Courtesy of Alex Ellick.
Courtesy of Alex Ellick.
Courtesy of Alex Ellick.

His primary weapon is a Nerf Vortext Pyragon blaster with  40-disc capacity and rapid-fire capabilities. A smaller Nerf blaster, the Nerf Recon acts as his secondary firearm.  These blasters, along with as many socks as he can carry, are the arsenal of fourth-year creative writing major Henry Varona. Armed to the teeth with foam projectiles, Varona is ready for battle.  His enemy: SUNY New Paltz students-turned-zombies.

Varona, along with over 100 other New Paltz students, are active members of the Humans vs. Zombies (HVZ) Club on campus.  HVZ is a moderated, modified game of tag played outdoors on the New Paltz campus. Each semester the club holds campus-wide, weeklong games between two teams: the Humans and the Zombies.

The zombie team players chase their opponents. A two-handed touch turns a Human player into a Zombie. Human players use nerf and other foam projectiles such as socks to “stun” their zombie pursuers.

During these weeklong events, or “weeklongs,” players are in-game twenty-four hours a day, for five days straight, said HVZ President, fourth-year secondary education major Bryan Isaia.  He said this aspect of the game elevates the overall excitement level surrounding it, keeping players on their toes at all times.

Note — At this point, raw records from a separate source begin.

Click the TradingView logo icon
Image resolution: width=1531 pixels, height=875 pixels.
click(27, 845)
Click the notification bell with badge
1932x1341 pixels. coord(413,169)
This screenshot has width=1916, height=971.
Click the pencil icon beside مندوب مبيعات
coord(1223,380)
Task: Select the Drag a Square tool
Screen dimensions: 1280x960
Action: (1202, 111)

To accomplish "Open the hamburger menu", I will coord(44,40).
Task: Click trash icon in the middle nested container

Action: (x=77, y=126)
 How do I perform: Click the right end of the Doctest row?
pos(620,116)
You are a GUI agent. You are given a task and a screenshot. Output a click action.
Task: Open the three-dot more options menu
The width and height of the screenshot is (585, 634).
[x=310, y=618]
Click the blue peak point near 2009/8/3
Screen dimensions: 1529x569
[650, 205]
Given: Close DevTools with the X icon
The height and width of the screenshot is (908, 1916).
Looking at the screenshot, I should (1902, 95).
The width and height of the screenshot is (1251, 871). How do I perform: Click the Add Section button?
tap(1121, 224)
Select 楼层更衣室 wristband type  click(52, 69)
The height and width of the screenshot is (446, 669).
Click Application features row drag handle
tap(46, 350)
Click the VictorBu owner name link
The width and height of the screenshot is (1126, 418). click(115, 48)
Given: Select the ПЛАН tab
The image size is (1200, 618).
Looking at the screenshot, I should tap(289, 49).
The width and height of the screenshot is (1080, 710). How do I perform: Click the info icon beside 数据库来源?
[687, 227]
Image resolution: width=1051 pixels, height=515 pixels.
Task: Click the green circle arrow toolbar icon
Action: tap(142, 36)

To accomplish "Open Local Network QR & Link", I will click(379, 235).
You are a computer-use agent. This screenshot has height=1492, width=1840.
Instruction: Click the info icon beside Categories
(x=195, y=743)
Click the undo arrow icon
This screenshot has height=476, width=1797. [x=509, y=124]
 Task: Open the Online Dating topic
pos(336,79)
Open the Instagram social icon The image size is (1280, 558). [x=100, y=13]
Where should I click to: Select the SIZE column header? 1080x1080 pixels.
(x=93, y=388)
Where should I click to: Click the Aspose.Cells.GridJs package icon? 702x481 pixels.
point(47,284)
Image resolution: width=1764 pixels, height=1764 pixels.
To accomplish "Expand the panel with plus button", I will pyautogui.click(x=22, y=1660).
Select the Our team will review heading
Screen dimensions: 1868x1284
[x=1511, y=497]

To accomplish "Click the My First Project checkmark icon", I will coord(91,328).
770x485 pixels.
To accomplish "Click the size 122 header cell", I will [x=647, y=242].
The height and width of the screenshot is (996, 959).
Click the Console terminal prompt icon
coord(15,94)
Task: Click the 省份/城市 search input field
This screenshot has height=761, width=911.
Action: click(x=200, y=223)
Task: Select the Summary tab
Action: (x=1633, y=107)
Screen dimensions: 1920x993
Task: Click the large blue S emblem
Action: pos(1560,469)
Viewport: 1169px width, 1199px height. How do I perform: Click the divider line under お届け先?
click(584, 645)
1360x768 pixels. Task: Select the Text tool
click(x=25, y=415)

Players on the Human team are only safe inside a building or off-campus during a weeklong. Because of the constant threat of being tagged and turned Zombie, Varona said he plans his gear accordingly.

He said before he leaves his room, he makes sure he has an ample supply of Nerf ammunition to fend off Zombie attackers.

“I run two Nerf blasters as my main load-out.” Varona said, “But my first line of defense is a wall of socks.”

Prior to the weeklong, Varona said he scopes out the campus to know where construction is occurring, and to plan his course for a hopeful safe passage.

“I’ll have my routes well planned out prior to the weeklongs in order to avoid conflict,” he said.

Varona said during weeklongst he consciously packs light, but carries snacks to avoid having to go to the campus eateries, where he knows Zombie team players will be waiting. Travelling light and in small groups of two to four people is important, he said, because larger groups are cumbersome and attract too much attention.

A great deal of preparation goes into each weeklong, Isaia said. He and other HVZ executive board members are hard at work to organize every aspect of the weeklong two months prior to its start. Public relations officers work to spread the word and increase the number of active players. A content committee designs missions and produce videos with the public relations officers for promotional purposes. Isaia and his vice-president authorize the game with campus police and administration.

“It’s about a two-month process to set up and play the games at the standard we like to play them,” Isaia said.

Isaia said that as a player, his favorite part of the game is the added level of excitement it adds to everyday campus life.  It helps him to wake up, get out early and make the most of his day, he said.  As president, Isaia said, the parts he relishes most about HVZ are the weeklong finales.  He said its “really impressive” to see over 100 people playing the game altogether sharing a deep bond and sense of community.